● **Selected passage**:
So it was with great distress my wife peered out the window and noticed several men in white t-shirts hauling stuff out of Jim’s kitchen, and handing it over the fence to other waiting men on their side of the house. In general, this activity resembled one called “burglary”.

I did a dumb thing, I guess. I hopped on my bicycle, rode around the corner (I figured my bike was a safe bet if I had to get home in a hurry, I was about to confront at least 3 fully-grown men and accuse them of burglary), and parked it in the street in front of their house. I must admit it. I was scared. Scared enough, and with enough adrenaline pumping through my veins, that my hands and knees were shaking. I just hoped that the men I was confronting wouldn’t sense my fear confronting them. I’m really a wimp, a very non-confrontational person that would rather talk my way out of any problem than fight my way out.

“Excuse me,” I began as I approached the front steps where the men and two women were hanging out, “I have a concern.” I walked closer to the steps and stopped about five feet away. “A few minutes ago, my wife noticed you guys taking items from your neighbor’s house here and handing them over the fence. I’m friends with Jim, and would appreciate it if you put them back. The police are on their way now.” I added that last part because my wife had dialed 911 to report the burglary, and the look on the face of these men, particularly the chubby blonde one to my left, were murderous.

I received a moment of stunned silence in return.

“What do you think you’re doing, riding your bike over here and accusing us of stealing?” shouted the blonde. From his slightly slurred speech, I guessed he’d been drinking.

The goateed, brown-haired guy in a wife-beater t-shirt (you know the type I’m talking about, mesh tank-top undershirt) seemed to take a more moderate approach. “Hang on a second. We’re just hanging out here, having a few drinks. What are you talking about?”

I reiterated what my wife had seens almost verbatim from the first time, but this time he caught on.

“Oh, man, that’s not it at all!” replied Goatee. “You see, Jim’s my friend too,” (I consider this unlikely, since Jim had been living in Canada until the day before since these new neighbors had lived there, but I digress,) “and he asked us to keep an eye on his house. His wife showed up in a big gray van with two other women today and hauled like twenty things out of the house. We were afraid she was going to take the rest, so we brought the TV and stuff over here. I mean, there’s like nothing in there, man, it’s pretty bare. We were even thinking about buying their house.”

[Data for locating words and elements]
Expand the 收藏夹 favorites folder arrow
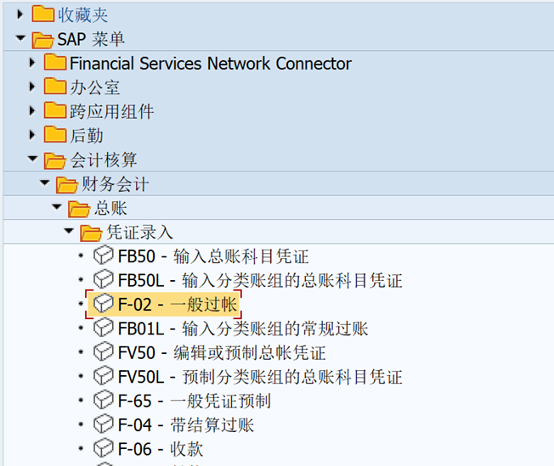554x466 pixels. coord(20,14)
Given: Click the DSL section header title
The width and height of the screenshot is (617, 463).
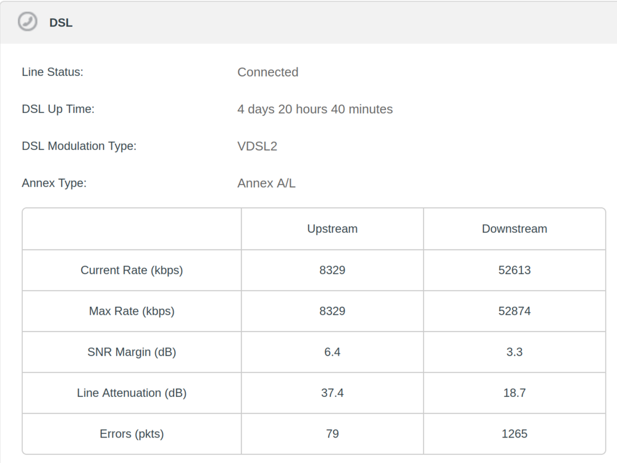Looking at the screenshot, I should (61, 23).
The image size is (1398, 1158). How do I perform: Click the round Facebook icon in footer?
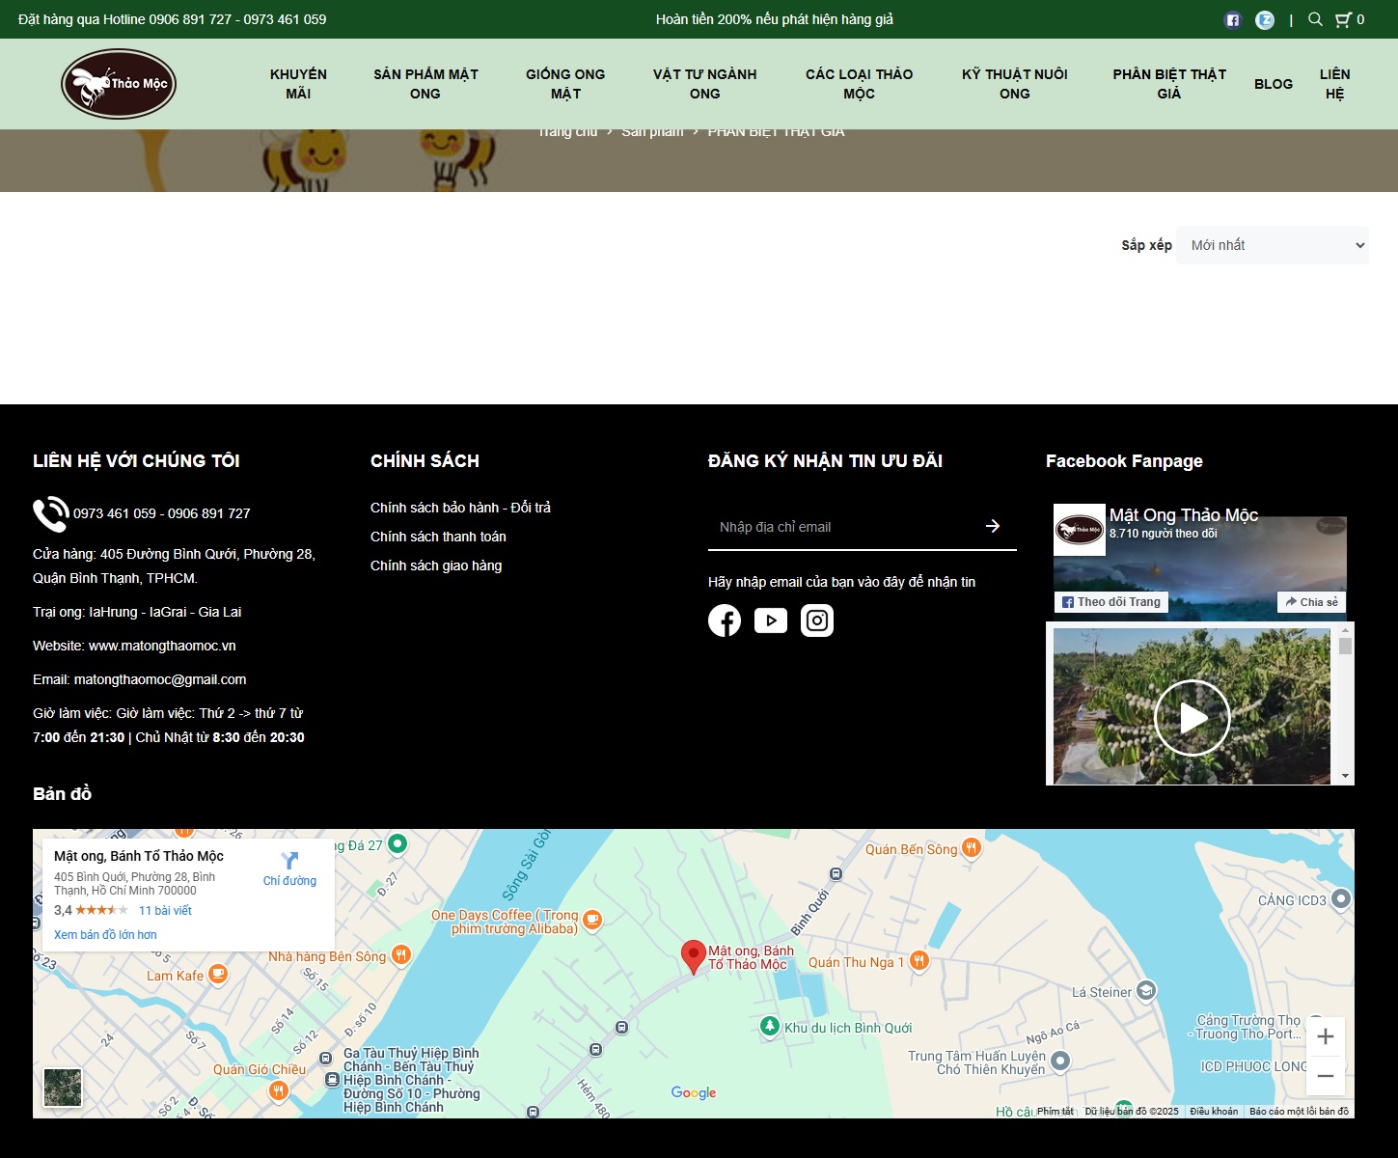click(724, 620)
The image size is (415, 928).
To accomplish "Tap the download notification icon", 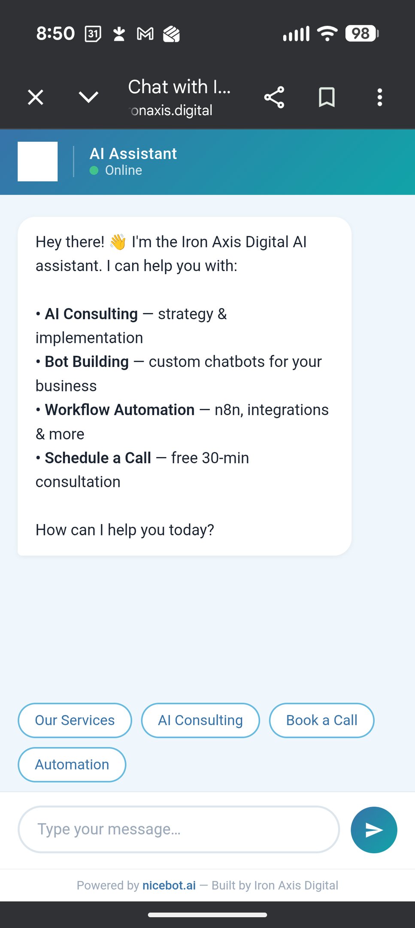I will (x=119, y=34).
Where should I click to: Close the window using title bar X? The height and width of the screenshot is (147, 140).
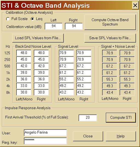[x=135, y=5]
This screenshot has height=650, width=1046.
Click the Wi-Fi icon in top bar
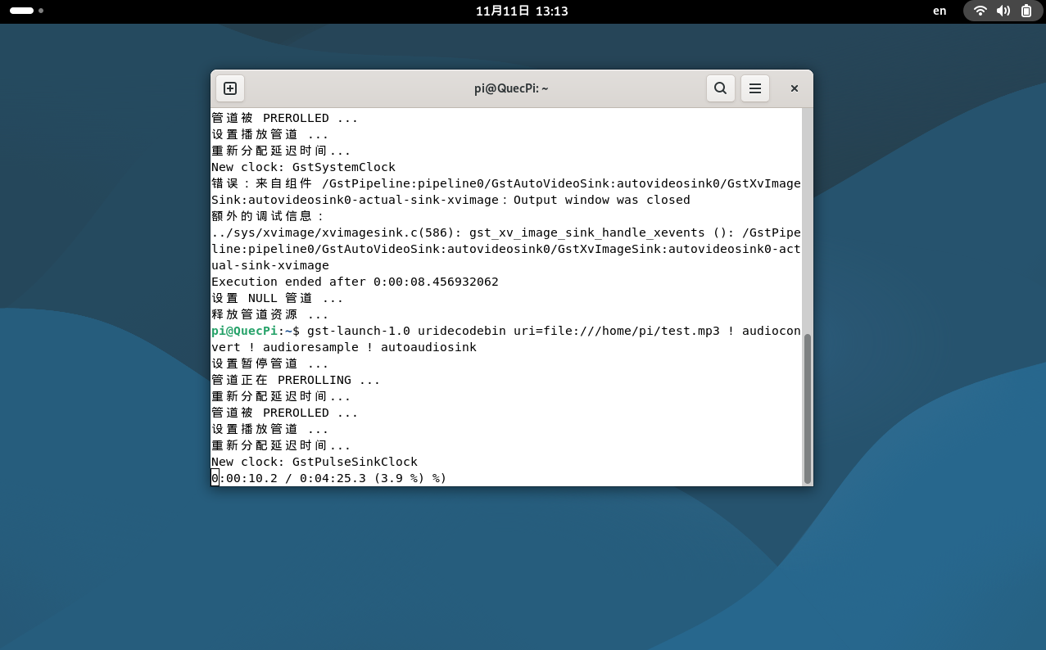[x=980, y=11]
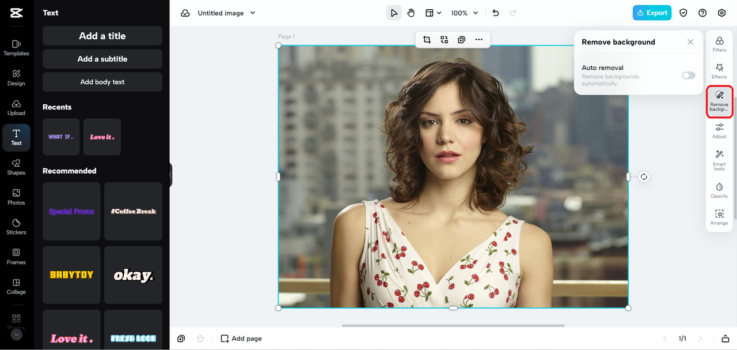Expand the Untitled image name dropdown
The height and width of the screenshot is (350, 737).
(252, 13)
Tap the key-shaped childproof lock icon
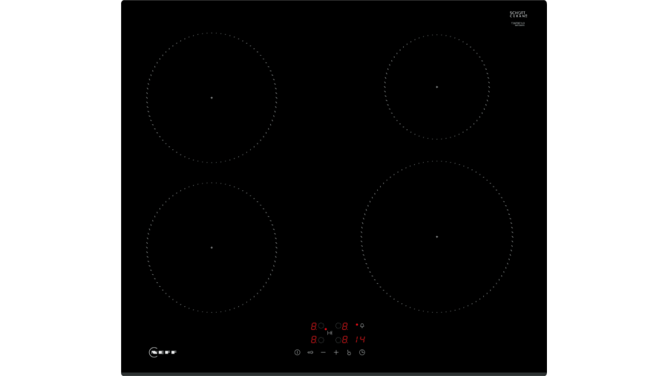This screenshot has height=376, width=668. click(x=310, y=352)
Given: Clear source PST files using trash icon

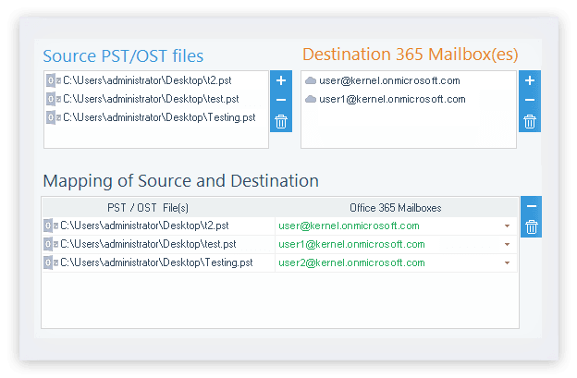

● **Problems**:
A - Translate this sentence from the story about the suspected burglary into Spanish: "I received a moment of stunned silence in return."
B - Please carry on the story about the suspected burglary, starting right after its final sentence.

● **Expected responses**:
A - Recibí un momento de silencio atónito como respuesta.

B -
In my mind, I thought about the surroundings. They had been handing items over the back fence, when they could have easily used the front yard and the nice, large front doors. All the lights were off in their house, when you’d think they’d at least want the kitchen light on so they didn’t trip over the stuff they were supposedly safeguarding from Jim’s wife. They had been whispering to each other very quietly as they moved the items over. I smelled bull manure being thrown my way, here.

“For some reason, I doubt,” I began, but Blondie interrupted again.

“Look, this is ridiculous. He left his door unlocked and asked us to watch his house. You’re accusing us of stealing his stuff. Why don’t you keep the TV at your house if you’re so concerned about it?”

I was, for a moment, completely thunderstruck by the leap of illogic. Was he actually implying that he thought they could make this right by giving me my neighbor’s stolen goods? Apparently so.

“I have no desire to keep Jim’s television,” I replied. “I think it should stay in his house where it belongs. For some reason, I doubt Jim asked you to take his stuff out of his house to protect it.”

“Wait a second, dude,” Goatee said as he backed into his house. I wasn’t sure what he was up to, and I wasn’t entirely certain I wanted to find out. In his absence, the quiet Tall Guy in the corner, the two women sitting on the front porch, and Blondie all began trying to explain what was up, and how they were actually just concerned neighbors trying to guard Jim’s goods from his “bitch” wife. I nearly laughed, because I know Nona, and that would be the last word I’d use to describe her mildly hyperactive yet affable demeanor.

In a few moments, Goatee popped out of his house, a twenty-one inch television in his arms. “Here, dude,” he said, “take the television. Keep it at your house. We’re just trying to be good neighbors.”

I backed away and held up my hands. “No, thank you, I don’t wish to touch it.” In the back of my mind I was thinking because I’d really rather not have my fingerprints on your stolen goods. “I’d just like for you to return it to his house, and lock the house on the way out.”

I could sense their mood gone from initial shock and outrage, to planning. I didn’t want to stick around to see what they’d planned, so I said my goodbyes, hopped on my bike, and rode back home. My wife and I had a discussion for a few minutes about the incident. She reminded me that these same neighbors had stolen the dog run out of Jim’s back yard several months earlier, and only returned it when confronted. In her opinion, these people were of the opinion that if nobody lived there, then nobody wanted the house or its goods.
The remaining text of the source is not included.